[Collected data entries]
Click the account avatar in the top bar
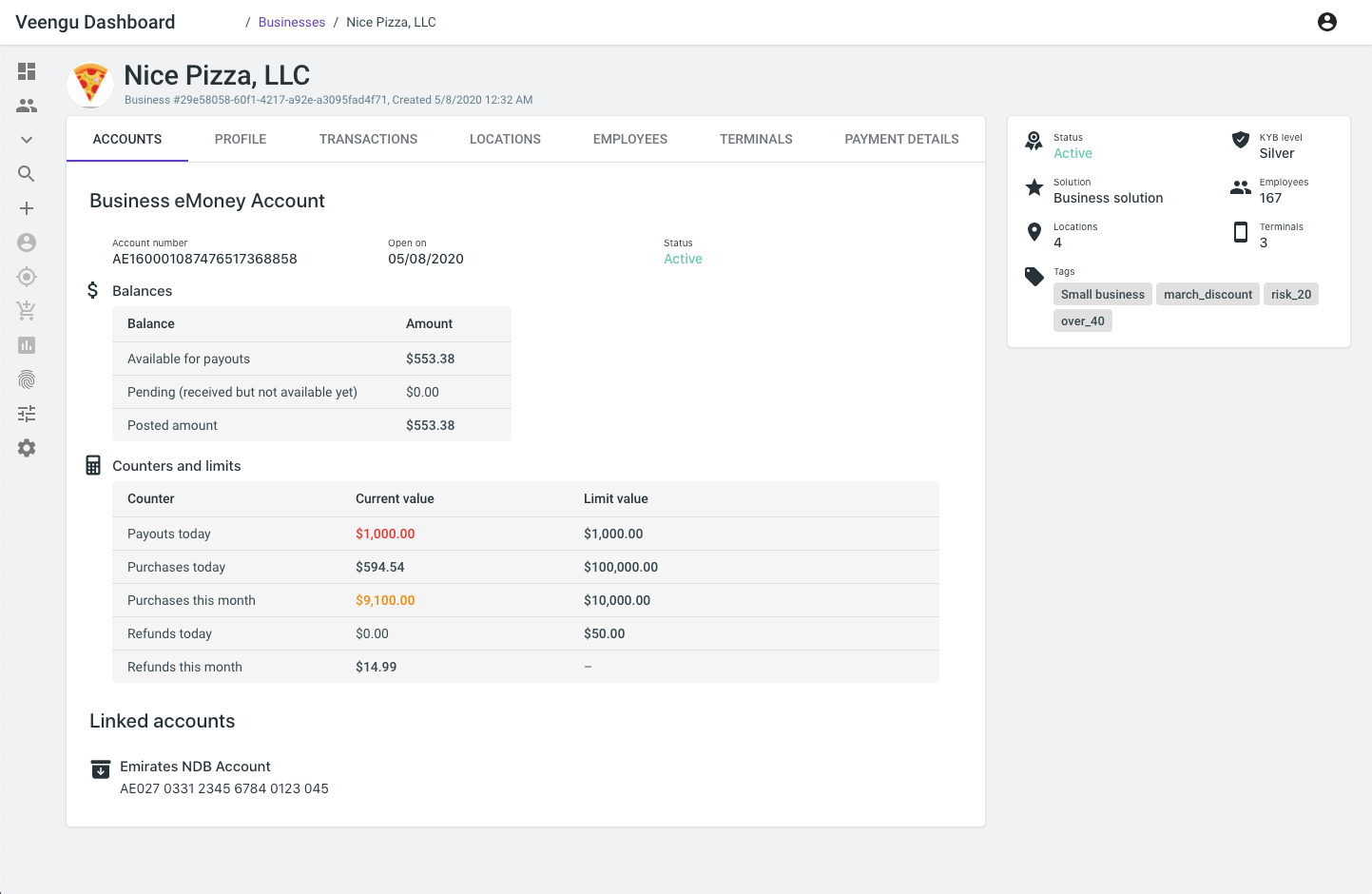 [x=1327, y=21]
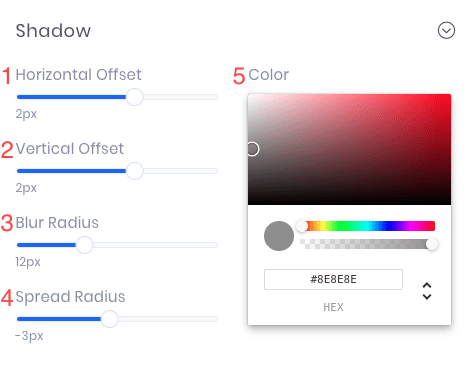Click the hue rainbow slider bar
The image size is (467, 375).
click(x=368, y=226)
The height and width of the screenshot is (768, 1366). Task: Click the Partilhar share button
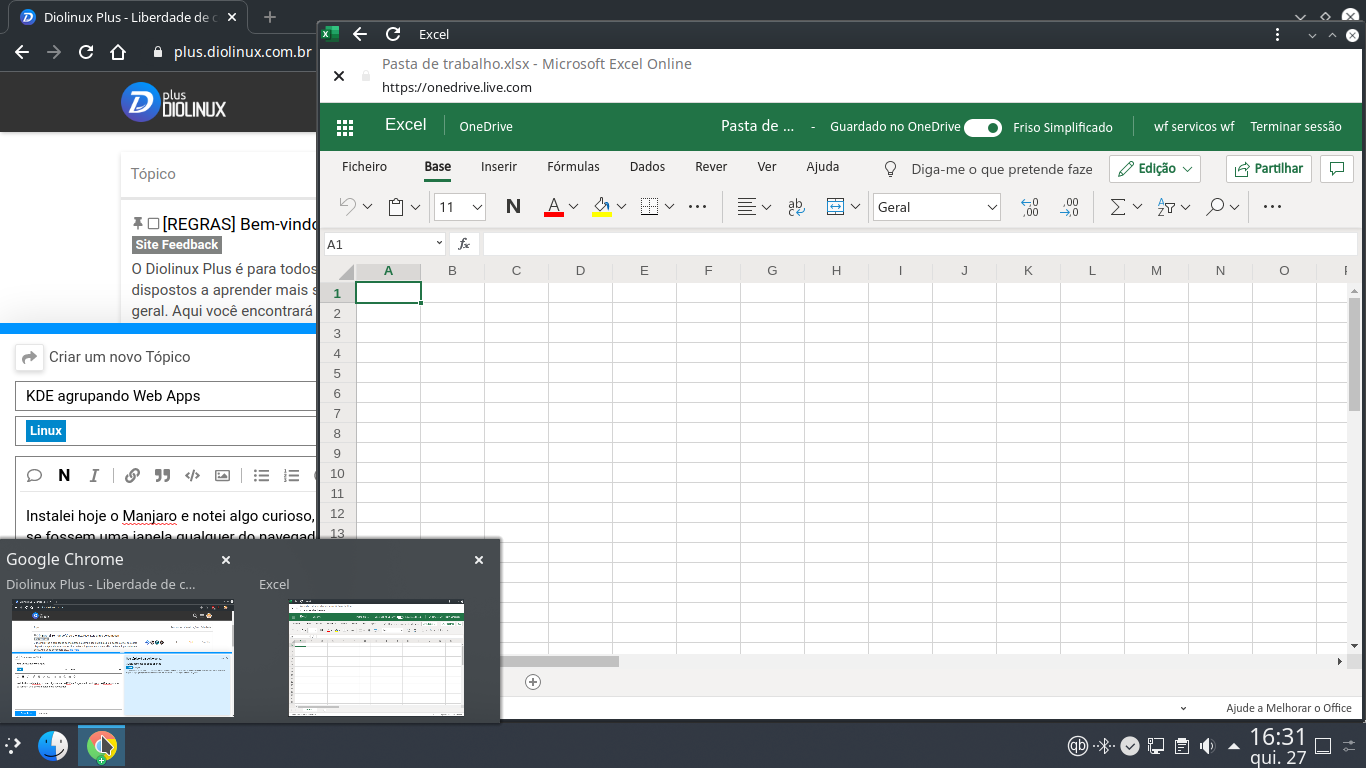pyautogui.click(x=1268, y=169)
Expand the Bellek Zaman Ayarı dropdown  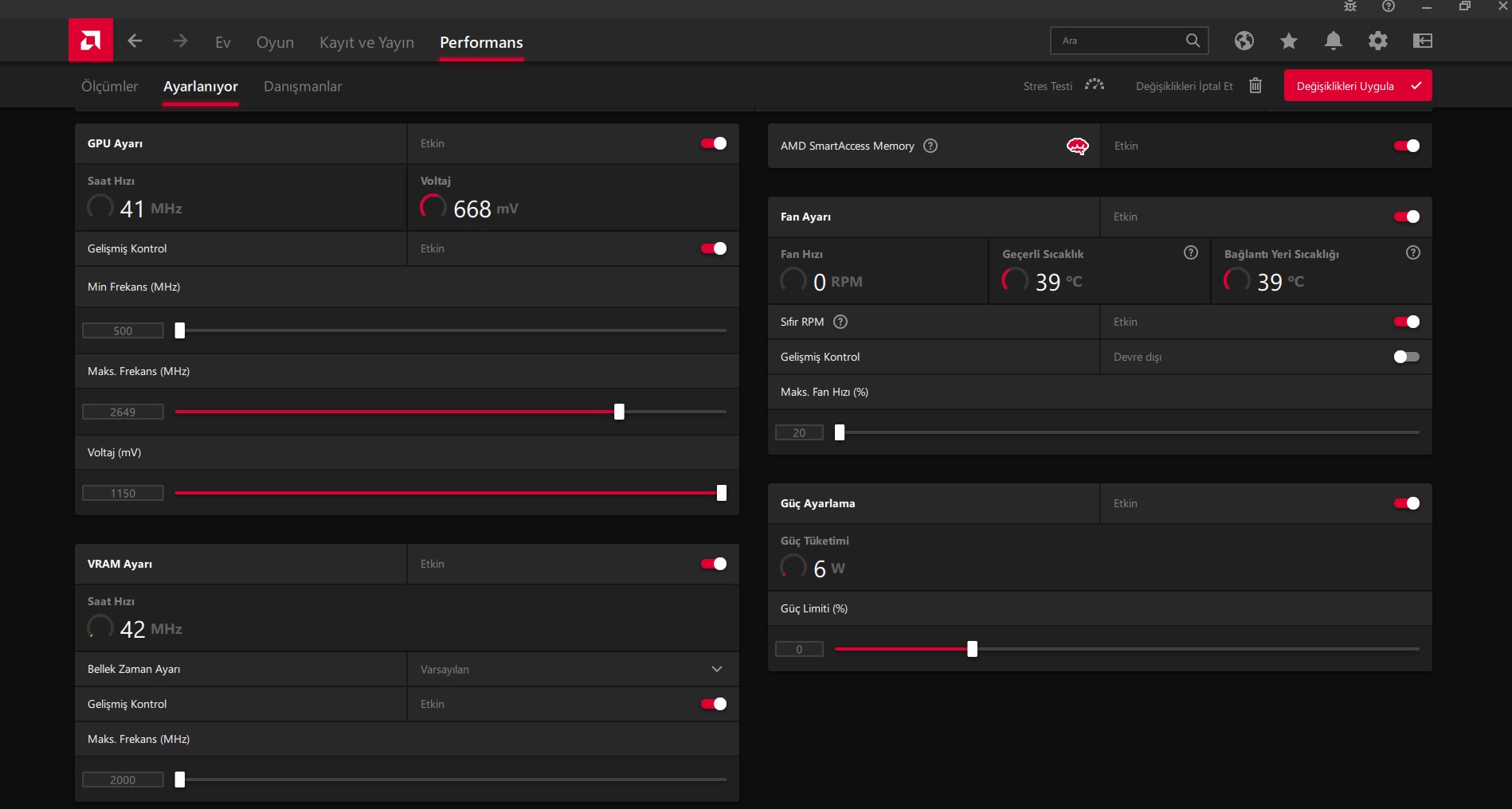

* REQUIRED ACTION
Please reproduce each entry exactly as given and omit the pictures.

* EXERCISE ANSWER
Click the account avatar in the top bar
 [x=1327, y=21]
Click the hue rainbow slider bar
The image size is (467, 375).
click(x=368, y=226)
The height and width of the screenshot is (768, 1366). Task: Click the Partilhar share button
pyautogui.click(x=1268, y=169)
Expand the Bellek Zaman Ayarı dropdown  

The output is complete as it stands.